Moreover, introduction of Physical Education at the school level will help bring about transferable knowledge and skills like teamwork, fair-play, tolerance, and shared responsibility. These in turn would help in cultivating positive cultural habits like respect for others, honouring rights of other people, preparedness for shouldering social responsibility too. This is because Physical Education helps in providing young people a general understanding of the "rules of the game" which will almost immediately come handy in real-life situations.

Looking at the huge young human potential that India has emerged as, introduction of Physical Education right from the primary school level and making it compulsory would also help fostering an overall and balanced physical, personal and social development of our future citizens, one that our hon'ble Prime Minister Shri Narendra Modi has been clamouring for. His very purpose of promoting Yoga is based on this concept, and making Physical Education (of which Yoga is an inseparable Indian physical-spiritual component) will only put the government's efforts on a fast-forward mode.
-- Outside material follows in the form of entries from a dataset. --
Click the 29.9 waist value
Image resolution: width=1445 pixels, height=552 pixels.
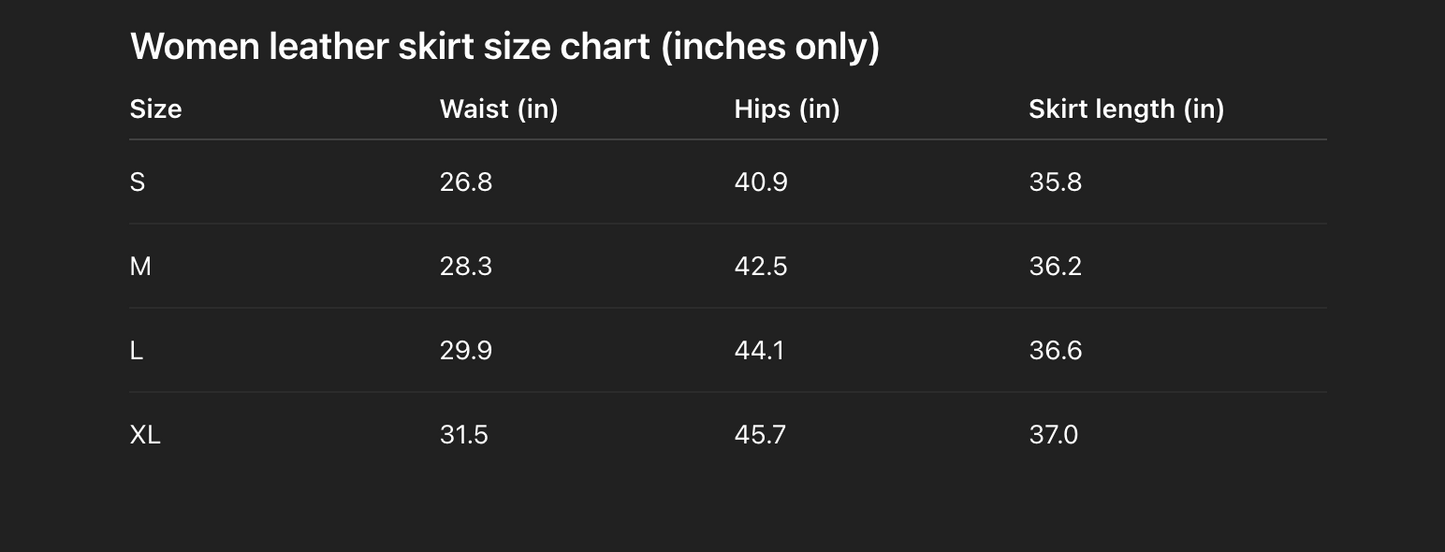(x=465, y=350)
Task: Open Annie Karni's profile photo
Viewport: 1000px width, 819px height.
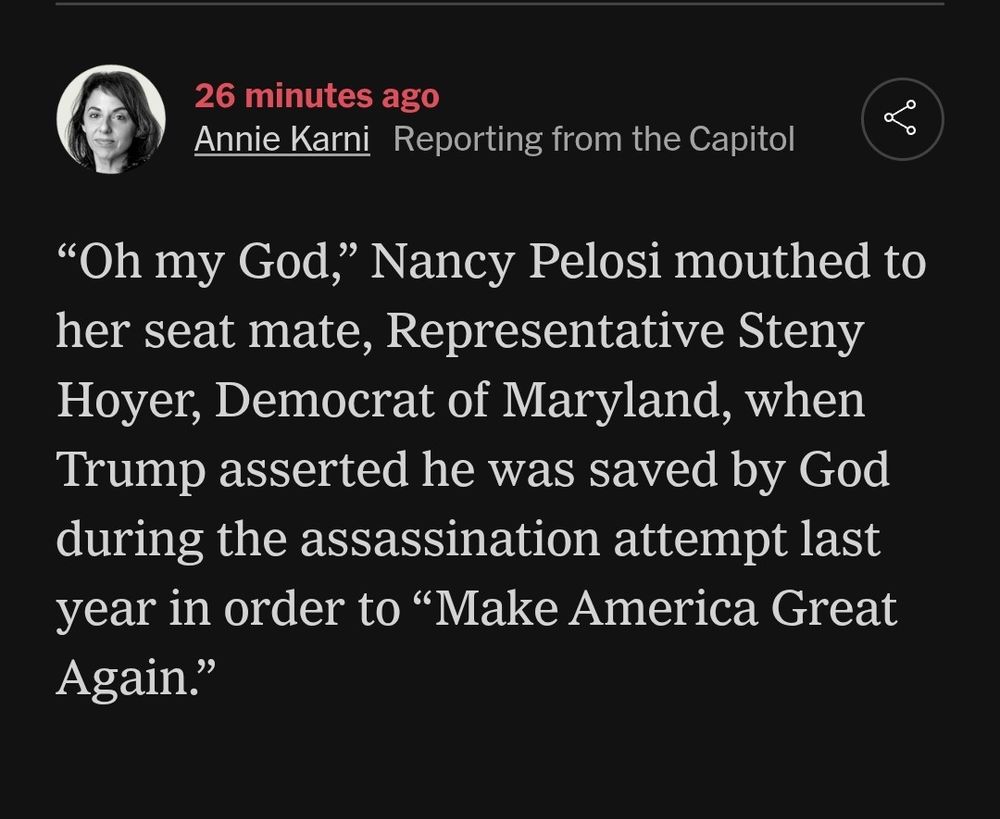Action: [110, 119]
A report prepared for the European Commission has referred to some very interesting aspects and outcomes of making Physical Education compulsory in different countries of that continent. In the Czech Republic and in Germany and Norway for instance, traffic rules for pedestrians and cyclists are part of the physical education curriculum. In the Nordic countries children learn how to make use of maps and other means of orienting themselves in a natural environment. In Germany, the United Kingdom and Portugal, young children are made to explore social and natural sciences as part of the Physical Education curricula, showing how other subjects are inter-related to Physical Education.

Likewise, at states like Punjab and Manipur, where the community as a whole gives maximum importance to physical education and sports activities in the school level, which in turn has made these states leaders in sports and games in the country as well as in the international level. If all states start doing this in a concerted manner, the overall physical and mental development of the young generation will improve significantly, which will be reflected not only in the raised standard of performance in the national sports events, but also take India up in the medal tally in different international sports meets.
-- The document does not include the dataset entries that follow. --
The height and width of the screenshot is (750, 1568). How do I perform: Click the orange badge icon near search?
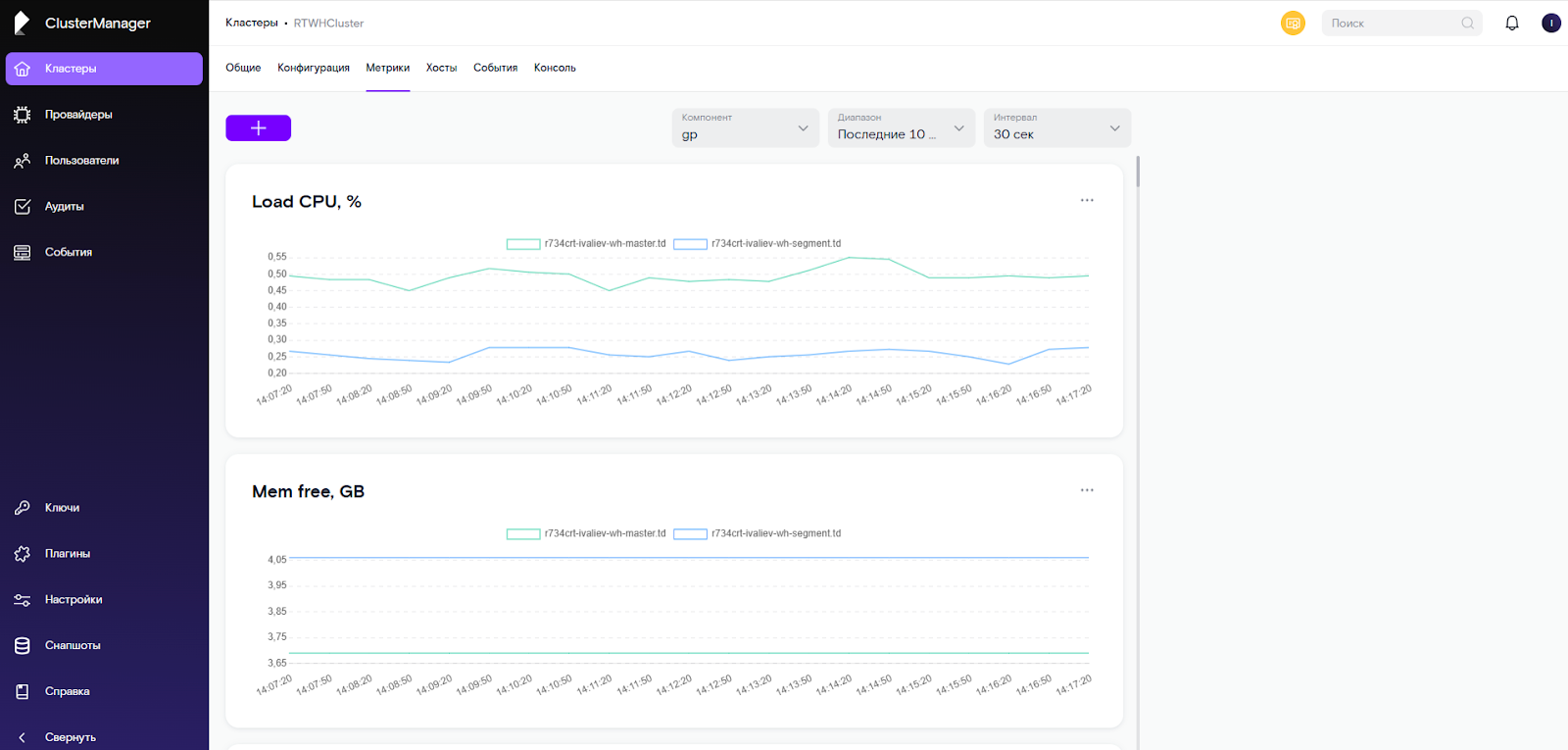click(x=1293, y=24)
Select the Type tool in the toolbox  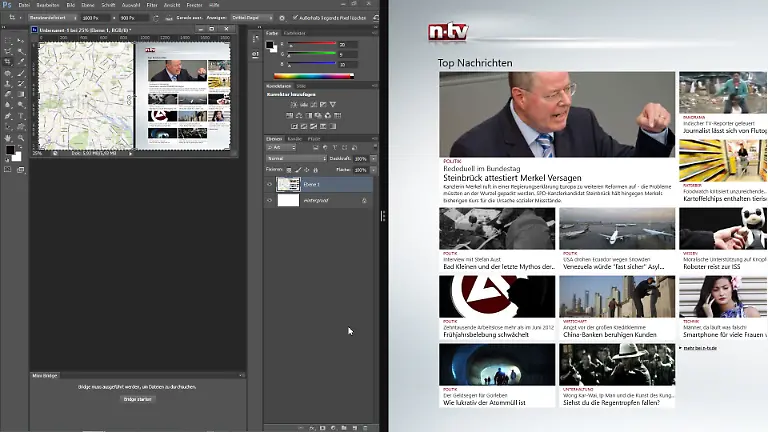20,116
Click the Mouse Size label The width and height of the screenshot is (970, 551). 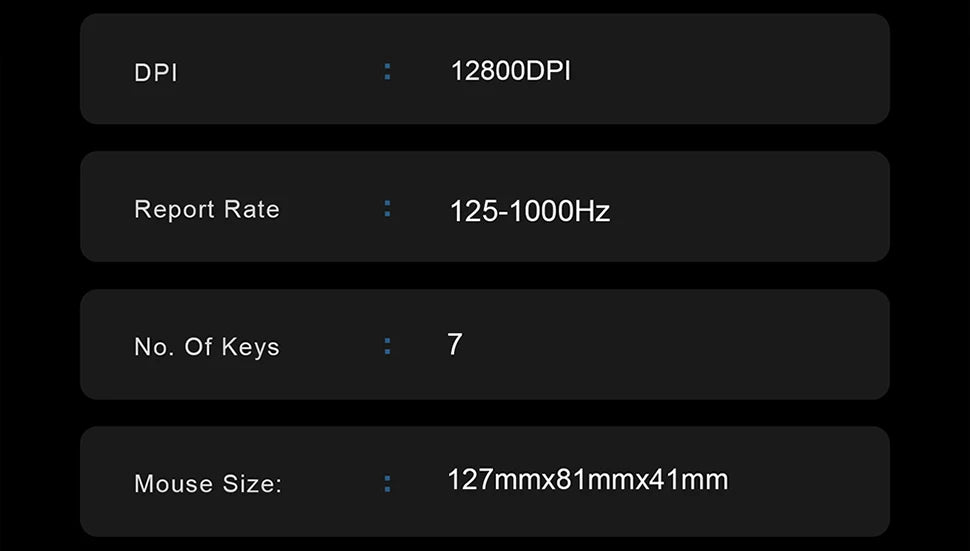pos(208,485)
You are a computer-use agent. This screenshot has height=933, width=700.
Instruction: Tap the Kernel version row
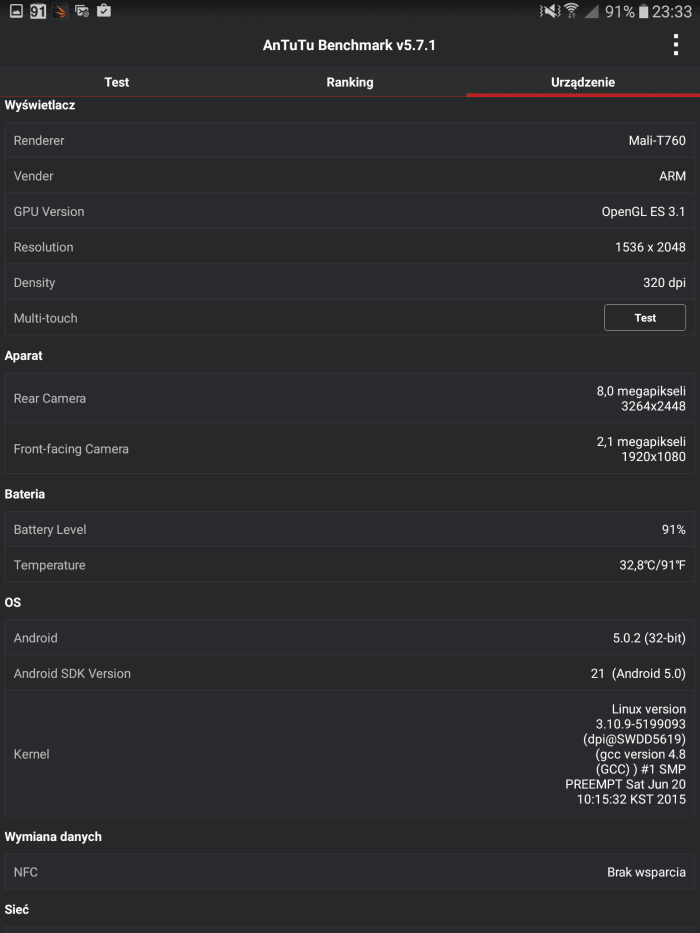tap(350, 754)
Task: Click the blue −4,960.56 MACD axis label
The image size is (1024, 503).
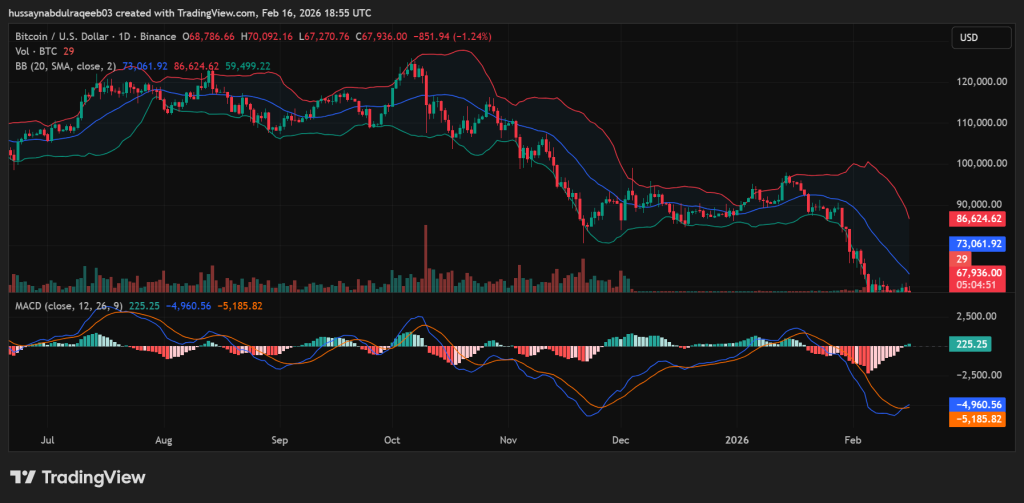Action: [x=978, y=405]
The fact that while individual young people from Assam and North-east do occasionally well in various sports and games, they simply wither away because of lack of a sustained programme of physical education which should have started from a young age. If little children take to physical education early in life in the primary school level itself, it will build a strong foundation both at the institutional/ community level as well as at the individual level.

We should see how a small state of North-east like Manipur has carved a niche for itself in the national and international sporting world just because physical development, along with sports and games, has become a mass activity there. Manipur may have a very small population in comparison to most other states of the country. Manipur may have serious law and order problems almost round the year. But when it comes to sports, its performance is simply amazing. The key to this the general interest of the people as a whole in ensuring that maximum number of young people take to physical training and different sports events. India has not been able to create a talent pool for various sports and games just because we have not been able to attract young people towards looking at sports as a career or as an aspect that would boost an individual's career prospect in any other field of activity.

With these fact that Physical Education was a key human development indicator in the developed world, and all those developed countries that do well in all other development indicators also do well in various international sports events including the Olympic Games. The key to such high degree of success, lay in the fact that the developed countries emphasise on over-all physical education and physical development of all its young people, and do not engage in just training up a handful of sportspersons with the sole intention of taking part and winning medals in international sports meets including the Olympic Games.

In this context, we would also humbly request to the North East Council to kindly take a look at the UNESCO's "World-wide Survey of School Physical Education" published in 2014.